Long Duration Design Rainfall

Many types of agricultural conservation and hydraulic engineering structures are designed to accommodate rainfall-produced floods of a certain magnitude in order to function safely at a given level of risk. Models of flood attributes such as peak discharges and flood volumes require inputs of so-called “extreme” rainfall that may be expected to occur only very infrequently, e.g. with recurrence intervals of 2 or 10 or 50 or even 100 years. Climate change is expected to change rainfall regimes in a manner that is likely to lead to increases in the intensity and frequency of extreme rainfall events of both short durations (minutes to hours) and longer durations of 1 day or 2 or 3 consecutive days.

Because reliable estimates of flood magnitudes and frequencies based on long time series of good quality observed streamflow data are seldom available at a location of interest, rainfall-based methods of flood frequency estimations are usually resorted to. This requires a probabilistic approach to analysing rainfall or simulated streamflow for design purposes. The terms “design rainfall” and “design streamflow” are then used to describe the

  • depth (magnitude, in mm or m3) of rainfall or streamflow, for a critical
  • duration (1 day or 2 or more consecutive days), which depends on the size of the catchment, for a desired
  • frequency of recurrence (e.g. statistically once in 2 or 10 or 20 or 50 or even once in 100 years, depending on the size and economic importance of the structure). This is commonly referred to as the “return period”. A return period of, say, 10 years implies a statistical probability of recurrence once in 10 years or 10 times in 100 years, and not that it will recur regularly every 10 years. 

Historical estimates of design rainfalls of long duration (1:10 and 1:50 year return periods) were computed using the 50-year daily rainfall datasets of each of the Quinaries covering the region, as described in the section Background: Climate Change Modelling and in Schulze et al. (2010). 

Future projections of variables based on rainfall are not presented here for reasons given in the section on Mean Annual Precipitation. The future maps of long duration design rainfall can be included once there is a greater model agreement and confidence in the results.

Maps

Map Information

In the following maps, historical 1:10 year return period design rainfall (mm) for a 1-day duration, for 2 consecutive days, and for 3 consecutive days are presented. The same three durations, but for 1:50 year design rainfalls, are also presented.

There is a progressive increase in design rainfall from one to two to three days’ duration for a given return period. A significant increase in design rainfalls is also noticeable from the 1:10 to the 1:50 year return period.

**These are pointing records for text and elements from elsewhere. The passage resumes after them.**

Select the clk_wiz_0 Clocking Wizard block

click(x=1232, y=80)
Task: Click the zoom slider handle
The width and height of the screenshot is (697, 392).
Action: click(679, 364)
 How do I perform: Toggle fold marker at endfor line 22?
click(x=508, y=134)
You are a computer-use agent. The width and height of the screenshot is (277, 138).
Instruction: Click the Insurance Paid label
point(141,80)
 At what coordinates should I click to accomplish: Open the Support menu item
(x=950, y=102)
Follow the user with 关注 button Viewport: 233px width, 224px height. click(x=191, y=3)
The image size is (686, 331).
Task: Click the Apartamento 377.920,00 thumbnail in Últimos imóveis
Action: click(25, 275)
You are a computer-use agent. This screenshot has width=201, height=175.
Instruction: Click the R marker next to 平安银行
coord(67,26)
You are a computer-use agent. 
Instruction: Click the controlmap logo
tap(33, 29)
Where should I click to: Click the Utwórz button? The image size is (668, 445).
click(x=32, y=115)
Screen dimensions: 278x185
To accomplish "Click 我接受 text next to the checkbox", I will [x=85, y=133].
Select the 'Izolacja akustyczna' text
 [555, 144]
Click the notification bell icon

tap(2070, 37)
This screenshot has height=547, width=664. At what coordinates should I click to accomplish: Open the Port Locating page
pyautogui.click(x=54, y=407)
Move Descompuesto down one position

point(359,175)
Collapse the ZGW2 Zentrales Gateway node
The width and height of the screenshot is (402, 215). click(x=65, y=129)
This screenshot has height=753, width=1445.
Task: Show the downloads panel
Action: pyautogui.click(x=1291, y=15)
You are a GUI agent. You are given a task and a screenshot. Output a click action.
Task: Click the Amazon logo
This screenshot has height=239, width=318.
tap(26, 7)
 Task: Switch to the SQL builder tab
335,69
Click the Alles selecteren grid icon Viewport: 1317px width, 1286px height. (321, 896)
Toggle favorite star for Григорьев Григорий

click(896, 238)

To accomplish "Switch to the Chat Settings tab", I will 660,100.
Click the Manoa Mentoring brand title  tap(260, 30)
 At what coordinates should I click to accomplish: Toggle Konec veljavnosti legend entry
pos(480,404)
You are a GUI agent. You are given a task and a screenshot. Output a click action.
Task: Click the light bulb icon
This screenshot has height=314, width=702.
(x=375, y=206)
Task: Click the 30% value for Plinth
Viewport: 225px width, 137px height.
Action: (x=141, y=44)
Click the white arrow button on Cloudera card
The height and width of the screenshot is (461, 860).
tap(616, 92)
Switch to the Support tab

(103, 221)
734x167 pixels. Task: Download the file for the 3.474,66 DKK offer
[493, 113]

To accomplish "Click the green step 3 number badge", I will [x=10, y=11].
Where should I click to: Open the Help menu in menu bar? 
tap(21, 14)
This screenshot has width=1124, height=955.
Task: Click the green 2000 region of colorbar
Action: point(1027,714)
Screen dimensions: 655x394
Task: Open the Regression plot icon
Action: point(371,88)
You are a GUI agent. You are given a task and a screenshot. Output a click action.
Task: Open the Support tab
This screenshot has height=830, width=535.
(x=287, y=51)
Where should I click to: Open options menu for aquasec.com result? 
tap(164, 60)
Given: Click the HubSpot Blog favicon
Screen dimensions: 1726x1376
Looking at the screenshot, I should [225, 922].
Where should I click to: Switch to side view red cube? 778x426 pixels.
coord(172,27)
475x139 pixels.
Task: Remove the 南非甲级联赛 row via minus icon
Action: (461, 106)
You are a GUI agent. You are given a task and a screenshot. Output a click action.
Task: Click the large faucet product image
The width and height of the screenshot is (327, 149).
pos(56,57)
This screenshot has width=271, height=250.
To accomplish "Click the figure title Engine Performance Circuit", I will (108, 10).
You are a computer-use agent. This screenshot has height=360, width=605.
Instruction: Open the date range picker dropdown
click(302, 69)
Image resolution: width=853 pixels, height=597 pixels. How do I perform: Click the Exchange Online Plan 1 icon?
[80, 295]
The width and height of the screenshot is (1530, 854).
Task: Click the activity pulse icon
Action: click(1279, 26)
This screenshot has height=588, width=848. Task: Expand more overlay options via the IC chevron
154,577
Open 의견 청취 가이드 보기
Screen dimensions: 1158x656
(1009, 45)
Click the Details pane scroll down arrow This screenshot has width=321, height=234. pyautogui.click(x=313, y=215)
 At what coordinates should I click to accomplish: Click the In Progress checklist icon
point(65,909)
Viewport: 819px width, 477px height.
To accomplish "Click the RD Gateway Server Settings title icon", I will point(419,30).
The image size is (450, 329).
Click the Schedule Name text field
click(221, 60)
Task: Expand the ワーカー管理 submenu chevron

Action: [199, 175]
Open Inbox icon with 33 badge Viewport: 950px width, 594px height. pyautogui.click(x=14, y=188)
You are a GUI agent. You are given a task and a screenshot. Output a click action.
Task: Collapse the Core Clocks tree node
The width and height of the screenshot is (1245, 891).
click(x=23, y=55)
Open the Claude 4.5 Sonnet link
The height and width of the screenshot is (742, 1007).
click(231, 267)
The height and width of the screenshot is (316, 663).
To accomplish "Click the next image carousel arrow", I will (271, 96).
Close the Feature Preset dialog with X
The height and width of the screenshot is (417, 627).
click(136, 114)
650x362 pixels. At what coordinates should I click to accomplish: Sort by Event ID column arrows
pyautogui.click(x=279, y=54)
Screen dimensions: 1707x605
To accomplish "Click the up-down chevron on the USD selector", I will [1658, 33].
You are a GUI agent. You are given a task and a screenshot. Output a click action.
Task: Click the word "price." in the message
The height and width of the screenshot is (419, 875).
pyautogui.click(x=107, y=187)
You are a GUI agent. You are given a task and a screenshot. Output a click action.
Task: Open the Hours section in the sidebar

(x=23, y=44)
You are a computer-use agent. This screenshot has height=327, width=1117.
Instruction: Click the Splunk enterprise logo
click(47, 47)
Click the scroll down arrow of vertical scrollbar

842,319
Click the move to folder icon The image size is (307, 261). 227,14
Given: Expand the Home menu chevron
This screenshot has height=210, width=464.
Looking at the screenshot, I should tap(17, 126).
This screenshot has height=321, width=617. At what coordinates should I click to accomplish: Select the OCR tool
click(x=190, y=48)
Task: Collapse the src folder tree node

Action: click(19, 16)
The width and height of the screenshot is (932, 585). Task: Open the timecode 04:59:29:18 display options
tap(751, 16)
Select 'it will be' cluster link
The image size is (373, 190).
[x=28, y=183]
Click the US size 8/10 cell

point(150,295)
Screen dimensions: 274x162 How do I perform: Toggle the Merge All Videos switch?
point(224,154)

The 1:10 year 1-day design rainfalls range from ca. 50-150 mm, with outliers around 200 mm. For both the 2 and 3 consecutive day 1:10 year rainfalls the ranges remain similar, but progressively the areas covered by the higher extreme events expand. 

For the 1:50 year extreme events, rainfall magnitudes are considerably higher. This is testimony to the long duration frontal rainfalls experienced over much of the region, and especially in the mountains, in the all-year-rainfall area in the south-east, and along the northern border, with multi-day extremes up to 400 and 450 mm.